1991'de hükümetin çöküşüyle, korunmasız Somali kıyıları iki tip uluslararası suç örgütünü kendine çekti: İllegal balıkçılık kâşifleri ve illegal toksik atık boşaltma operatörleri. Yerel balıkçılar hiddetle yüksek teknolojiyle kuşanmış gemiler tarafından ezildi, yokedildi, kenara itildi, görmezden gelindi. İşin içine İtalyan mafyası bile dahil oldu. Açlıktan ölmek üzere olan Somalililer adaleti elleriyle sağlamak zorunda kaldıklarında bunun ne kadar kolay olduğunu gördüler, cezboldular.

Kenyalı gazeteci Mohammad Abshir Waldo, Somali korsanlığı denen kavramın basitçe illegal balıkçılık ve çöp boşaltımına yanıt babında bir karşılık olduğunu söylüyor. Herkes bu korsanların kötü adam olduğuna ikna edilirken, dünya Somalilileri zehirleyenlere sesini çıkarmıyor. Sosyalist bir milletvekilinin Avrupa parlamentosunda dediği gibi, bu ahlakî zulüm tamamen petrol tankerlerini korumakla ilgili, kimse Somali'de sinek gibi ölen insanları umursamıyor.

Geçen sene mürettebatı tank ve askerî ekipman taşıyan bir gemiyi ele geçirdiğinde 15 saniyelik şöhretten pay alan 'korsan sözcüsü' Suguli Ali kendilerini deniz haydutu olarak görmediklerini, esas haydutların denizlerini zehirleyerek milletinin açlıktan ölmesine göz yuman ve yasadışı balıkçılık faaliyetlerine devam edenler olduğunu söylüyor.

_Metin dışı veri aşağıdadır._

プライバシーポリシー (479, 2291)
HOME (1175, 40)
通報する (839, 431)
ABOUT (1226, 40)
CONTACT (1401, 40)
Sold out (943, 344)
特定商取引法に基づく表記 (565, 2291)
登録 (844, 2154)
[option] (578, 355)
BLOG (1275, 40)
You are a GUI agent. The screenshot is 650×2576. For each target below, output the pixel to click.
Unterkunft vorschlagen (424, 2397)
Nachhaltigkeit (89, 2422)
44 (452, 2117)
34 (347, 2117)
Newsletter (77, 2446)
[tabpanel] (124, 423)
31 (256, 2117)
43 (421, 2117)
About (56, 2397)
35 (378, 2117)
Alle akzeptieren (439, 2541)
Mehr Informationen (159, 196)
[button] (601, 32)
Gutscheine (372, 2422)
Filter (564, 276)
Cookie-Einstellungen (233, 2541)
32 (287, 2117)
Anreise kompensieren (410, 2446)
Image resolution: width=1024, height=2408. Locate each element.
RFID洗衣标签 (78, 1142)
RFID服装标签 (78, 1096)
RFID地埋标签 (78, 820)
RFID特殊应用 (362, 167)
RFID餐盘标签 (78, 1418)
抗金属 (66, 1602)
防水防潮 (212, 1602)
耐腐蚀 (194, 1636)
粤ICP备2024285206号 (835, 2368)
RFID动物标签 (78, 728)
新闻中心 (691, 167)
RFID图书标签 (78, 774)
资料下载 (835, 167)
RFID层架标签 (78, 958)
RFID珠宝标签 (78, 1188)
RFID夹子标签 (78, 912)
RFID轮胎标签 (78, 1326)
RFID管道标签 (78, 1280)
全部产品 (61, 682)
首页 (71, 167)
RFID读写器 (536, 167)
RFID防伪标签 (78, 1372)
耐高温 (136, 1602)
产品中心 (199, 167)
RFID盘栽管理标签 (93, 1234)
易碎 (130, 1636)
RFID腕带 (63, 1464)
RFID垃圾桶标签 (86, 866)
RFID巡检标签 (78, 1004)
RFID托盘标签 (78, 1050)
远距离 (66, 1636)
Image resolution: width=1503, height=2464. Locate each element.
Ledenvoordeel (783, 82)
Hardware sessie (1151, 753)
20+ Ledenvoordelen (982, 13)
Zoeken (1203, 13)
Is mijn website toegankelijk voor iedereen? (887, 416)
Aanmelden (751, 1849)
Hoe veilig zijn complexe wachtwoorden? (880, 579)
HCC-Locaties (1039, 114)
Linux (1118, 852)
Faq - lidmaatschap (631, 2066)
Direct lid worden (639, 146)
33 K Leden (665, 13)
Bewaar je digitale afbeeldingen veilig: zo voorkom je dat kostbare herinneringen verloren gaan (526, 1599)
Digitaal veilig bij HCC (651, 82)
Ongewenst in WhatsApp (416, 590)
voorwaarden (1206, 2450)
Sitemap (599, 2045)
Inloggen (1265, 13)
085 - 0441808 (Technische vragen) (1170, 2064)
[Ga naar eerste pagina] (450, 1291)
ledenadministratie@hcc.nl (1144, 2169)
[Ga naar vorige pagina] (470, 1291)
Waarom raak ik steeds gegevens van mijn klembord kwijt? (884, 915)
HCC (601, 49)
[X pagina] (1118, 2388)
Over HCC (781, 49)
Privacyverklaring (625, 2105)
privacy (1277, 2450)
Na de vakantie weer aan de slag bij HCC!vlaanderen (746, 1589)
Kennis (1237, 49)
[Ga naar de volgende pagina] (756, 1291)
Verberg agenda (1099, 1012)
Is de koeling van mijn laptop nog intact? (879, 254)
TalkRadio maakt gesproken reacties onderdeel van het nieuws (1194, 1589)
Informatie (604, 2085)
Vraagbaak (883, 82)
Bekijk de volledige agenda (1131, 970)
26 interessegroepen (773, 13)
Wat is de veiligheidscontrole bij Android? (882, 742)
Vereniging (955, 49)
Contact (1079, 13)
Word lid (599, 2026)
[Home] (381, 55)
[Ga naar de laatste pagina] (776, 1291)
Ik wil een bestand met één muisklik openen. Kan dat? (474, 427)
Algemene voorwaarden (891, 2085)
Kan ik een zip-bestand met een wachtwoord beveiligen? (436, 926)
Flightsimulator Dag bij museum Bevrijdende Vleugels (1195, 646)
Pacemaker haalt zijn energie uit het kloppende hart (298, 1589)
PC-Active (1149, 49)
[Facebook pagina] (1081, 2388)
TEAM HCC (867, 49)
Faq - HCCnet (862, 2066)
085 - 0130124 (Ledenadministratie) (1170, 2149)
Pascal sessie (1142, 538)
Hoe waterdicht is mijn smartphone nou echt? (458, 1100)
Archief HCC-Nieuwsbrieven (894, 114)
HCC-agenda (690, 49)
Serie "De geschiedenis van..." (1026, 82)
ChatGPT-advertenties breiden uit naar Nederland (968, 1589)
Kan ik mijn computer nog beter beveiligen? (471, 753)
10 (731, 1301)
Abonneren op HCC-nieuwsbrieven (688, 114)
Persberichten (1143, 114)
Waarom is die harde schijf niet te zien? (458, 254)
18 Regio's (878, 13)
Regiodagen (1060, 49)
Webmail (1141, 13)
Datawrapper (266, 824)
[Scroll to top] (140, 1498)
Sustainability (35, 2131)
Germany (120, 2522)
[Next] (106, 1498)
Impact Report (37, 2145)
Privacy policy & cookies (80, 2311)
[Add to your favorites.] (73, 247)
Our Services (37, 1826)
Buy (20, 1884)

Bu nedenle Somalili korsanların mücadelesinin ayrı bir 'sosyal' yönü olduğunu öne sürüyorum. Güney Çin Denizi'nin vahşî korsanlarının aksine kimseyi öldürmüyorlar, rehinelerine iyi davranıyorlar. Suguli Ali, onlarla spagetti yedikerini bile söylüyor!

Kimi kaynaklar Somali'nin en güzel kızlarının korsanlarla evlenme ümidiyle liman şehirlere kaçtığını söylüyor. Korsanlar yalnızca 'zengin' değil, ayrıca romantikler. 90larda unutulmuş bir balıkçı kenti olan Eyl günümüzde büyük arabalarla, pahalı villalarla, ve hatta rehinelere özel yabancı yemekler yapan restoranlarla kaynıyor. Korsanlar korumacı vazifelerinde samimi olabilirler, ama apaçık ortada ki şöhretlerini ve hazinelerini harcama konusunda da itirazları yok.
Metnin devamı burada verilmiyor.